The golem put the coat on and buttoned it. “Thank you,” she said. Hanna started a little at the sound of the golem’s voice.

Alena glanced at Hanna. “You could have suggested that I bring clothes for the golem.”

Hanna blinked. “It’s not in any of the stories.”

Alena snorted and shook her head. “Weren’t you the one who complained that all the stories were written by men?” She studied the golem again. “There’s something familiar about your face,” she said.

“Look in a mirror,” Hanna said. “She could be your sister.”

Alena looked again, and recoiled slightly. “Did you do that on purpose?”

“No,” Hanna said. “I was working so quickly, she’s lucky she has a nose.”

There was a rustle somewhere in the darkness behind them, and Alena glanced over her shoulder. “Do we need to have this conversation in the cemetery?” she asked.

“No one will come here for one hour, one minute, and twenty-one seconds,” the golem said.

“Maybe,” Alena said.
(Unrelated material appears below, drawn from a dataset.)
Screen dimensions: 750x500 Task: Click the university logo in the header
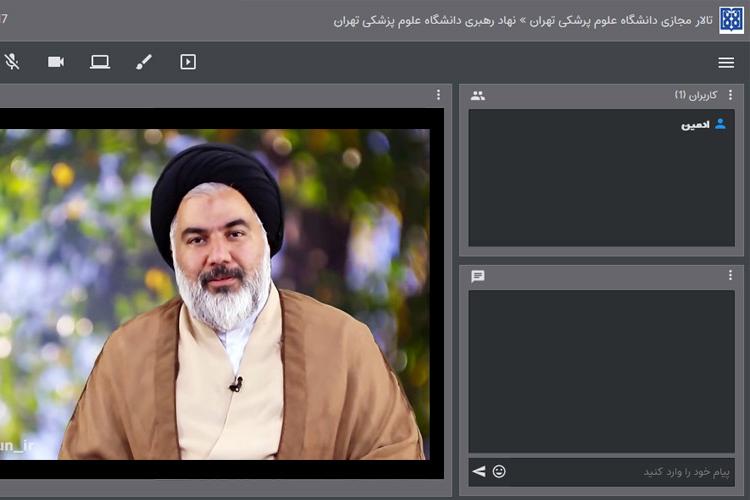click(x=732, y=20)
Her tone was doubtful. “But it’s cold out here.” She turned brusquely and strode towards the cemetery gate.

The gate was locked, of course; it was well after closing hours. Alena and Hanna had scrambled over the fence to get in, and they scrambled over it to get out. The golem helped them as well as she could; her previous bodies had been better suited to this sort of thing. Always before, she had possessed strength without knowledge; this time, she had knowledge, and little else. So she told them what she could—that they could take their time.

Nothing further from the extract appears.